1947    Exhibitions at the Athenee, Geneva and at Chichio Haller’s, Zurich. Meeting with Leon-Paul Fargues, Lucien Fabre, Alain Bedel and Gerard Bauer of whom the artist paints well-known portraits, as one of the literary Tout — Paris.

1948    Exhibitions held at Galerie Bernheim-Jeune, round the portrait of Leon-Paul Fargues: “Visages de Paris”; Galerie Lanmark, “Montmartre Landscapes”; and Fine Arts Gallery of Geneva.

1949    At another exhibition at Bernheim-Jeune, Paris, Andre Warnod presents his book Berea.
– Shows portraits at Herve’s, Butte de Monmarte. Roland Dorgeles speaks of Berea as one of the first portraitists of our time, beside Kisling and Dongen. Exhibition at the Andre Weil Gallery, Paris.

Exhibitions-M.M.J.H. Bernheim-Jeune, Paris and Galeria Cavalino, Venice by Cardazzo- later called “Venice Manifesto,” which will be a book under the same title, prefaced y Maximilien Gauthier. At the exhibition “Landscapes of Venice,” Galerie d’Arte Hispanique, Paris, the artist presents and signs the first edition of the “Venice Manifesto.”
– Exhibition at the Circolo de las Bellas Artes, Madrid.  Also an exhibition at the Galerias Layetanas, Barcelona, where the “Venice Manifesto,” translated into Catalan, is discussed with ardor and violence at the celebrated cenacle Los Trascaccios. At the Galerie Bernheim-Jeune, an exhibition “Bonnard, Vuillard, Berea,” allows Berea to view his works side by side with those of his masters.
1953    Invited by the British Government, Berea shows canvasses inspired by London decorated for the Coronation at Tooth & Son, London.

At the O’Hana Gallery, London, an exhibition, “Visions de France et d’Angleterre,” is opened by the Duchess of Kent. Berea meets Winston Churchill at 10 Downing Street, a political group having given the Premier one of his major works for an 80th birthday present. Exhibitions at Casino Gallery, Vichy and at the Edinburgh Festival, Whystock & Reid’s.

1955    Exhibitions at Moulins Museum and at Cannes, with Matisse and Picasso, Gallery 65.

1956    Exhibitions at M.M.J.H. Bernheim-Jeune as part of “Hommage a Bonnard” and Rohr Volmar’s Galerie des Remparts, Venice and Paris.

1957    “Vernissage Author d’un portrait,” at Hannah Becker von Rath’s Kunstkabinet, Frankfurt/Main preceded by a lecture by the artist: “Art confronted by the abstract and the creative phenomenon.”

1958    Meets Picasso at Cannes. Show at the Galerie du Belier –“Berea in the land of Picasso” with a lecture by the artist on the faux-pas in art. The Grand Prix Salondu Portrait is awarded by a jury of notables and art critics to Berea.
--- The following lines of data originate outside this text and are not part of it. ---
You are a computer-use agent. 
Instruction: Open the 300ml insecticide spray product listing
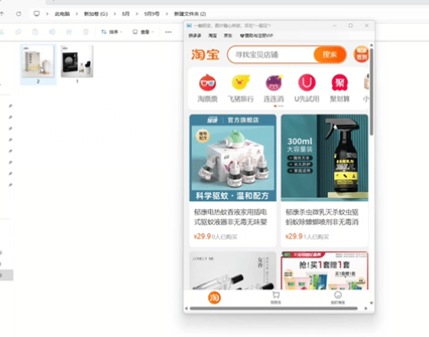click(325, 180)
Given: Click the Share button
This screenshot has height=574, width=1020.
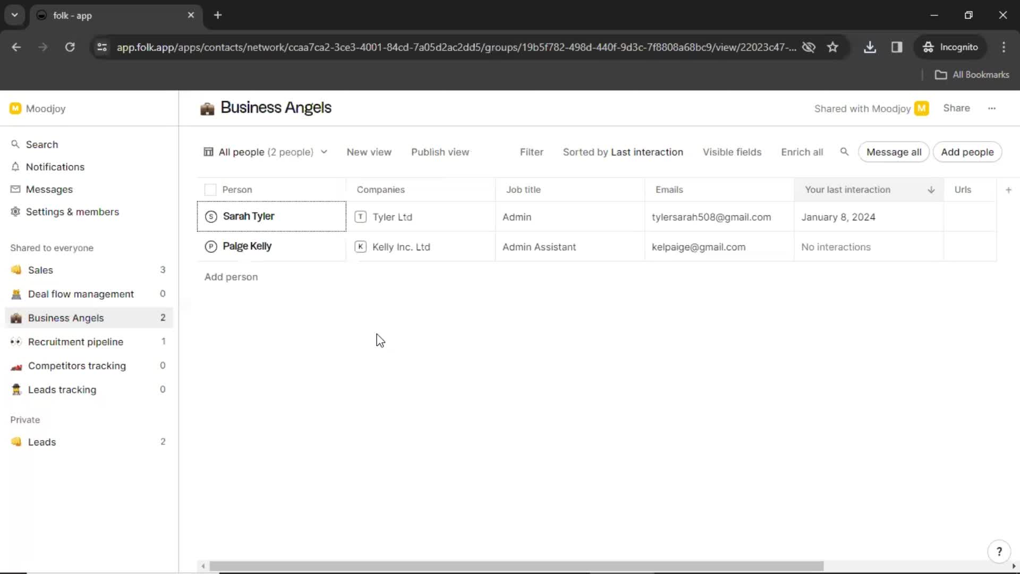Looking at the screenshot, I should [x=956, y=108].

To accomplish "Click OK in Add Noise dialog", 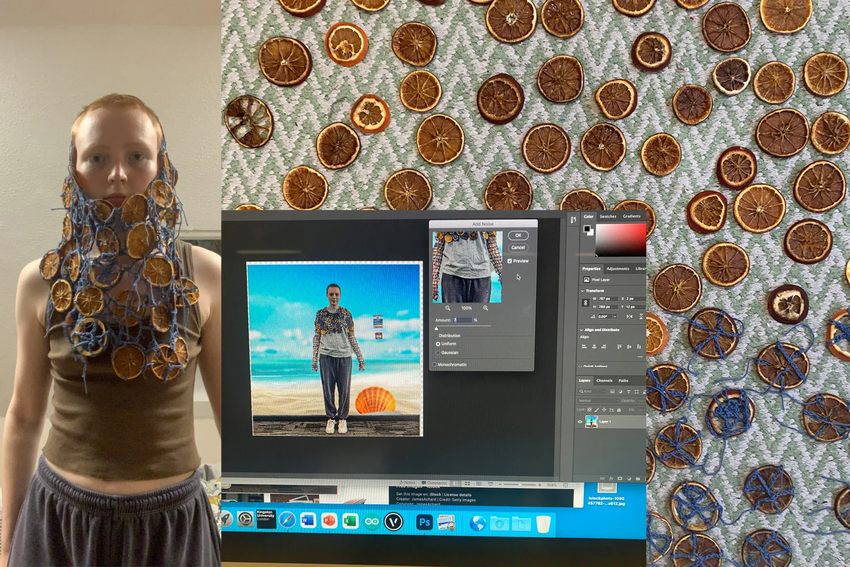I will pos(518,235).
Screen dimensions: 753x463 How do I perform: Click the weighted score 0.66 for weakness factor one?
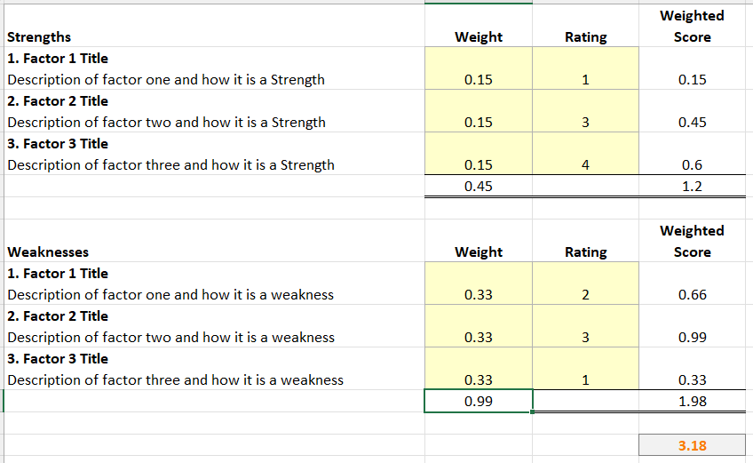tap(692, 295)
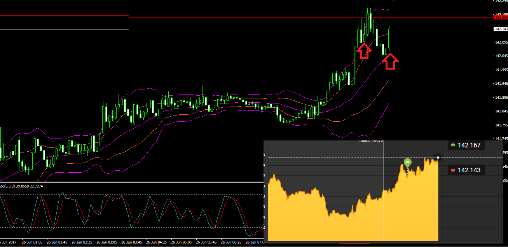The width and height of the screenshot is (508, 247).
Task: Click the red down chevron beside 142.143
Action: [452, 170]
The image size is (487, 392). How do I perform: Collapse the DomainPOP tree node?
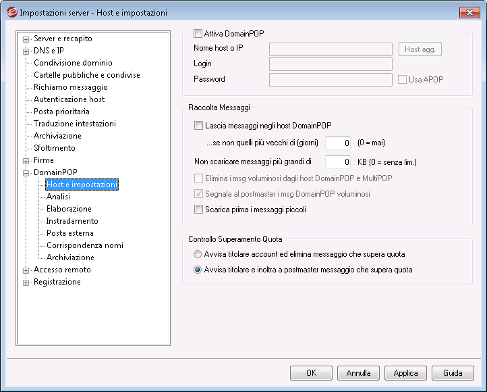click(x=26, y=173)
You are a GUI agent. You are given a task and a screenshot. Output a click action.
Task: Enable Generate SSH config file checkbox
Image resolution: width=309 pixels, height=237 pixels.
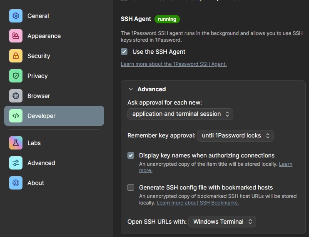tap(131, 187)
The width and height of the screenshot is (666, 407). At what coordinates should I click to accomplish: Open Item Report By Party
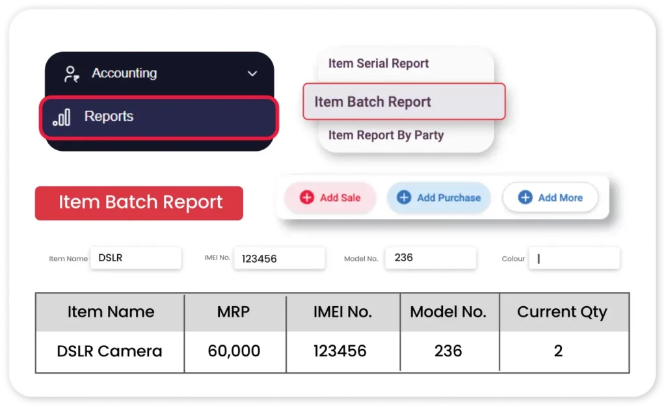[386, 135]
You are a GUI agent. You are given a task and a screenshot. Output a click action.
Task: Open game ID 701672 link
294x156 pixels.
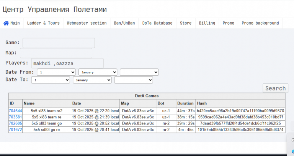[15, 129]
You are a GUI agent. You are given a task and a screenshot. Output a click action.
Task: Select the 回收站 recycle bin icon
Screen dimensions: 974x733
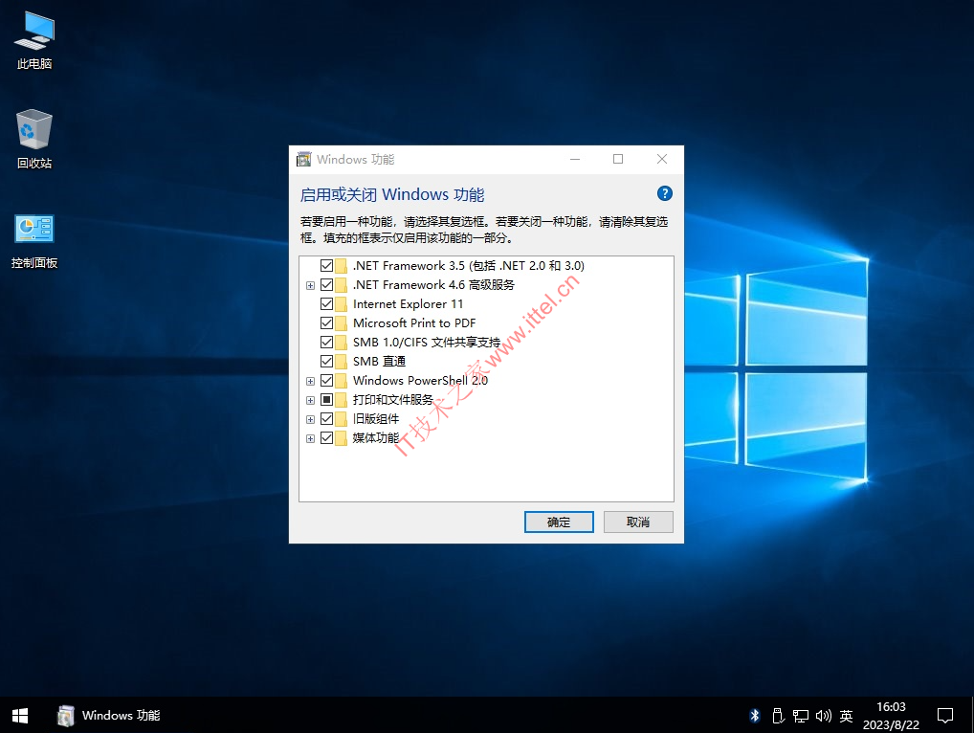point(34,139)
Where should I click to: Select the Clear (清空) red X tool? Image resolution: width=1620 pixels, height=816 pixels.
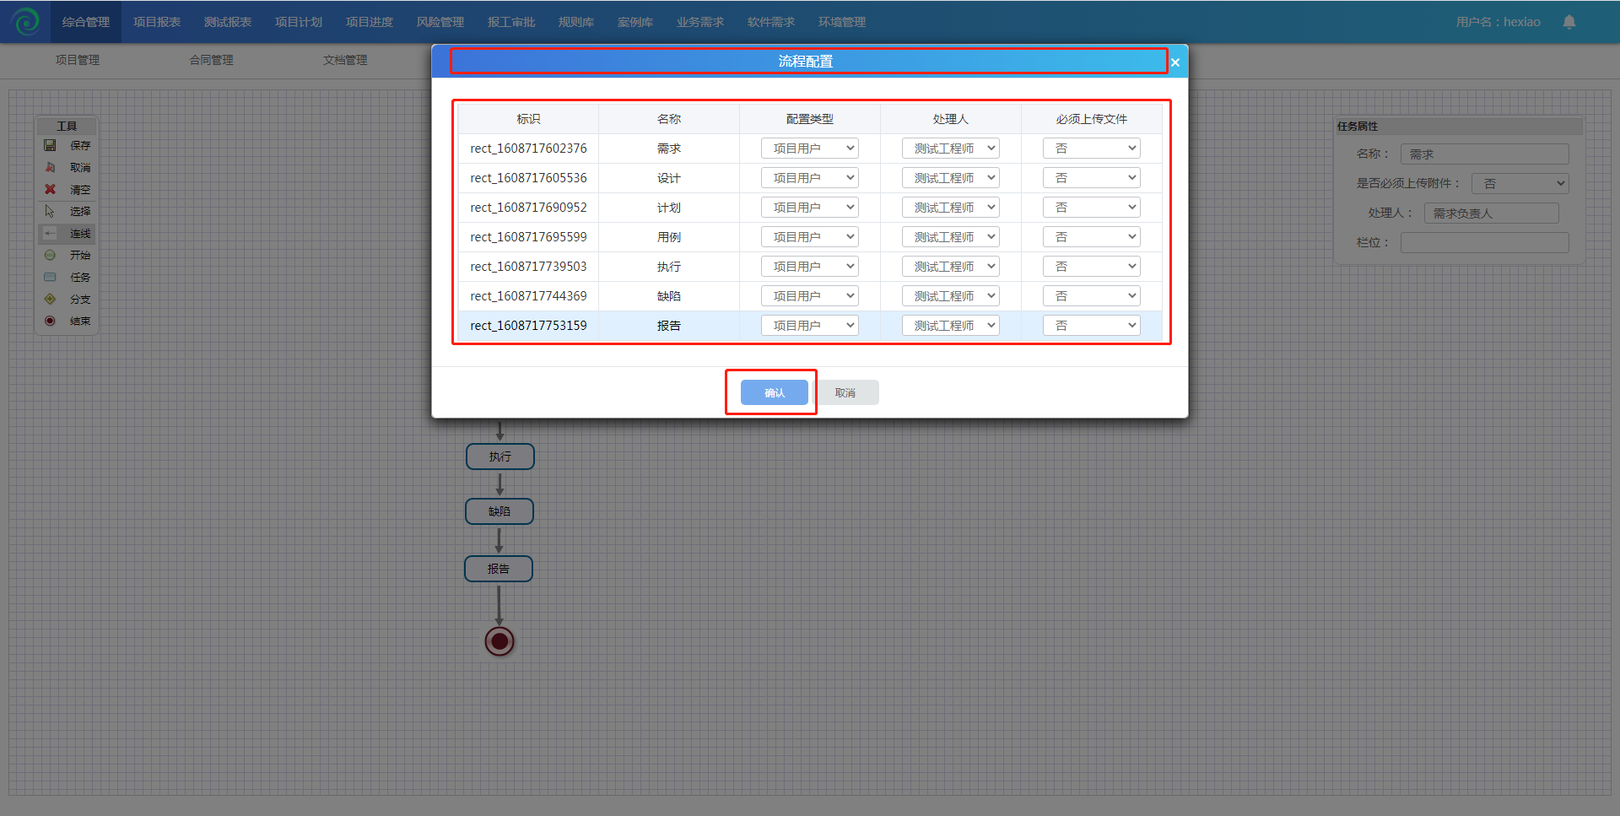pyautogui.click(x=51, y=190)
1959    The decorator, Chaurand, at Cannes, presents Berea canvasses on the theme “The work of art in its proper setting, creates atmosphere and climate.”

1960    Recent works show at Domenico’s, Cannes. “A Hundred Pictures by Berea,” at M.M.J.H.  Bernheim-Jeune, marked by a commemorative booklet with a reproduction in facsimile of a handwritten “profession of faith” by the artist. Official meeting with the Prince and Princess of Monaco in Berne. The occasion is the ceremony at which Prince Rainer presents the President acquired by the Principality.

1961    Invited to exhibit at Monte-Carlo, Galerie Rauch. Berea receives the Grand-Prix, hors concours, of the International Salon of Modern Art, Paris. Exhibition at Acquavella Gallery, New York.

1963    Double exhibition — Paris and London. Recent works. Seven pictures of London during the Coronation, a gift from Berea to the nation, are placed on exhibition at Guildhall.

1964    Inauguration of his great mural: “Hommage a Paris” triptych which represents the monumental symbols of the “Paris Universal Exhibitions”: Eiffel Tower, Alexander IIIrd Bridge and the Grand Palais at the Club of The Top of the Fair, New York.

1965    Exhibition at the DeYoung Museum, San Francisco.

1966    Exhibition Gilbert Gallery, San Francisco.

1967    Exhibition Palm Beach Gallery, Palm Beach.

1973    Exhibition Poinciana Gallery, Palm Beach and Service Culturel — Ambassade de France, New York.  Major exhibition at The Eric Galleries, New York.

1975    Dimitrie Berea dies in Paris of Cancer.

1990    Retrospective Exhibition of the Berea collection at Phillips Fine Art Auctioneers, New York.

Major Museum Retrospective at the Musee de Villefranche, France. Exhibition of selected works from 1941 to 1970, Ergane Gallery, New York.